Ну всегда, всегда со мной не так, как с людьми.

- Вы что, товарищ? Что вы говорите? Вы меня с кем-то путаете. — И быстро ухожу. Он меня догоняет. Весь красный, ему тоже очень неловко. Ну, хоть не нахал.

—   Людмила... ну, это... вот ч-ерт... в Харькове. Война, базар, мороженое, всякое то-се... Ну? — И шепотом добавил: — Ну, Толик я, — и еще тише: — «Мордой» звали.

— То-олик! Ой, ну, конечно, конечно! Прекрасно все помню! Еще бы! Вас не узнать, вы такой большой...

—    А я вас в кино сразу узнал, хотя вы тоже изменились. Всем говорю, что вас знаю, — ну никто не верит. Не скажешь же, что воровали в детстве... черт.

Ему было трудно это говорить, он все время качался с ноги на ногу.

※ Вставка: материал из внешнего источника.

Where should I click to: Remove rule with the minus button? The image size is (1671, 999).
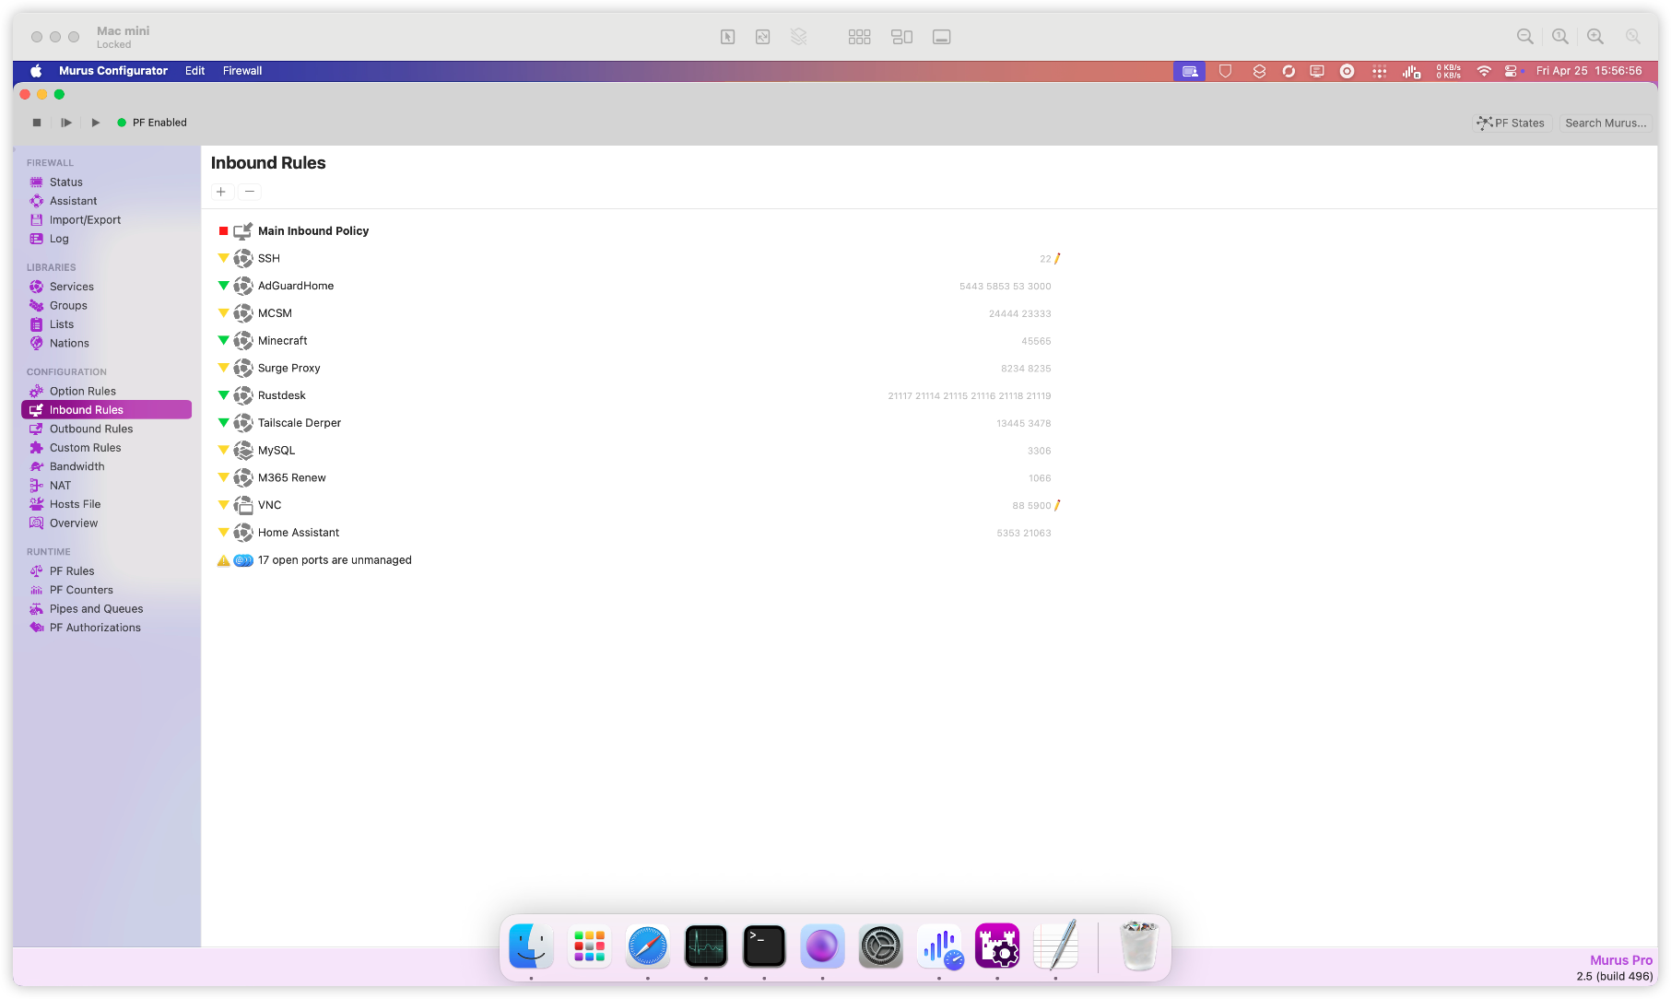[250, 192]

—    Я как вас в кино увидел, сразу понял — Людмила из Харькова... чего уж, особенно, когда улыбаетесь... Все хотел вас повидать, но не решался. А сегодня думаю, а! чем черт не шутит? Принял для храбрости, и вот...

Мы зашли в ресторан «Пекин». Толик стал горным инженером. В Москве проездом с Севера.

Вспоминали далекое и такое родное прошлое. Уже громко, не оглядываясь по сторонам, называли все своими словами. Нас связывали особые узы братства, которые я чувствую ко всем, кто перенес войну в Харькове.

 Мы с удовольствием говорили на «военном» харьковском жаргоне. И ни один рядом не смог бы нас понять.